Après cette triste expérience, les neurologues décidèrent de repositionner très précisément  les contacts neuronaux avec les zones du cerveau potentiellement utilisables : la mémoire scientifique, la réflexion, l’esprit de déduction, les facultés de calcul… Une carte de connexion très précise fut diffusée à l’ensemble des équipes et les modalités de regroupement sur le central révisée : les données pouvaient « sortir », mais pas retourner aux cerveaux.

Ce furent plusieurs dizaines de milliards de connexions qui, reliées aux régulateurs locaux puis recentralisées sur l’interface central via les réseaux produisirent au final le plus grand ordinateur que le monde avait produit. La première vraie machine humaine était née, elle bénéficiait en une seule connexion de toute l’intelligence du monde, de tout le savoir, de toute la vitesse de la pensée.

Le président de l’académie mondiale des sciences ainsi que le président des Nations Unies furent tout désignés pour la connexion primale. Une batterie d’ingénieurs, de neurologues, d’informaticiens et de diplomates à l’origine du projet Akadem 2052 se tenaient anxieusement derrière le cordon des officiels.
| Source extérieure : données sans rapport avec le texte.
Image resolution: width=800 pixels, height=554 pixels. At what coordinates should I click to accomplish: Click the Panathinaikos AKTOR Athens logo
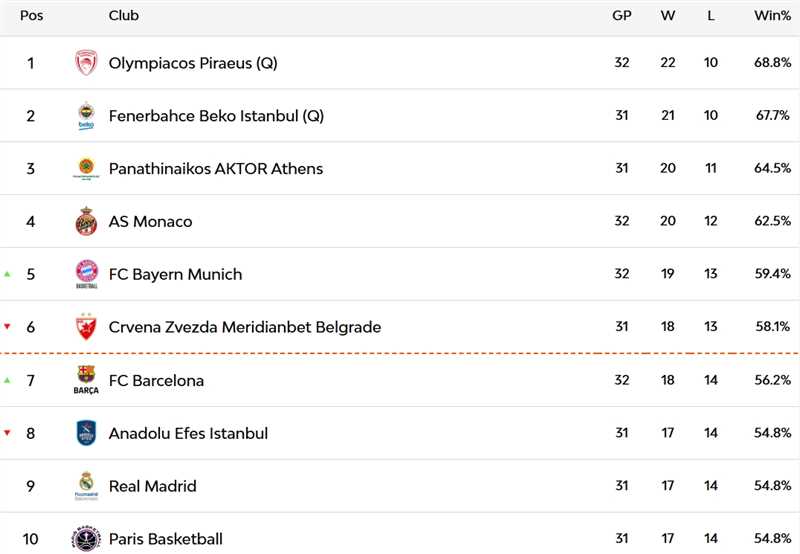coord(86,169)
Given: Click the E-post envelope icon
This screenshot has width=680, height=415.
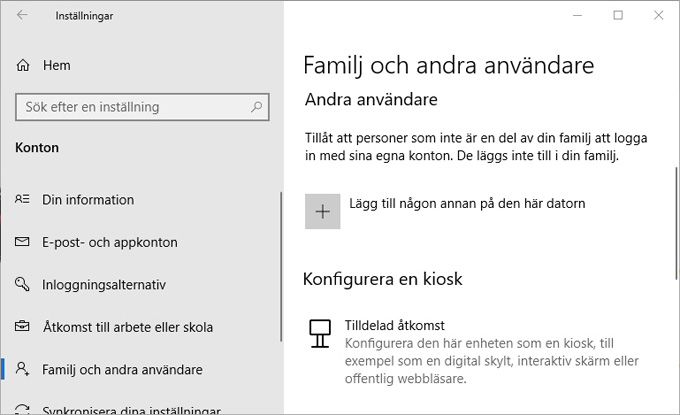Looking at the screenshot, I should [22, 242].
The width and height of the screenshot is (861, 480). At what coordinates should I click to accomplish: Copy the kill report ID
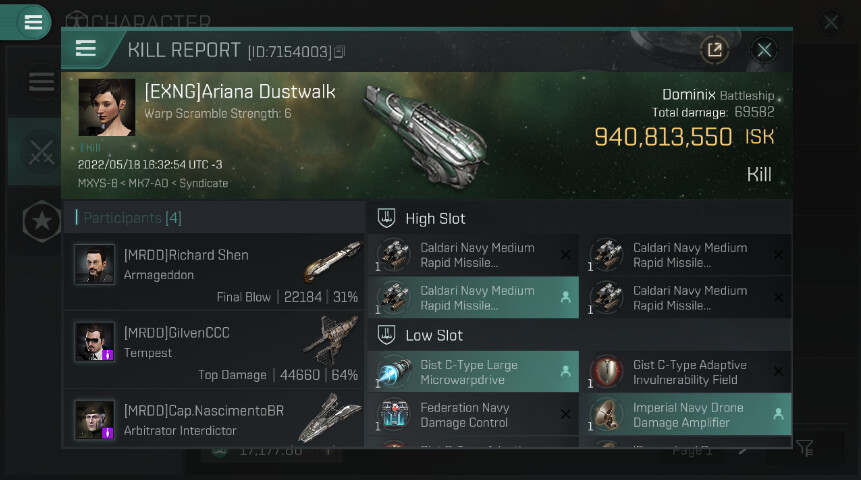tap(340, 52)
Les deux présidents, face au pupitre de dialogue appuyèrent en même temps sur le bouton « ON ».

En une nanoseconde les 10 000 cerveaux se connectèrent. L’écran de contrôle s’alluma et après quelques secondes interminables, un phrase apparu dans les 143 langues officielles du programme :

OH, MON DIEU !

 

Août 2053 : la chasse au phoque a été bonne cette année, nous aurons des bougies pour cet hiver.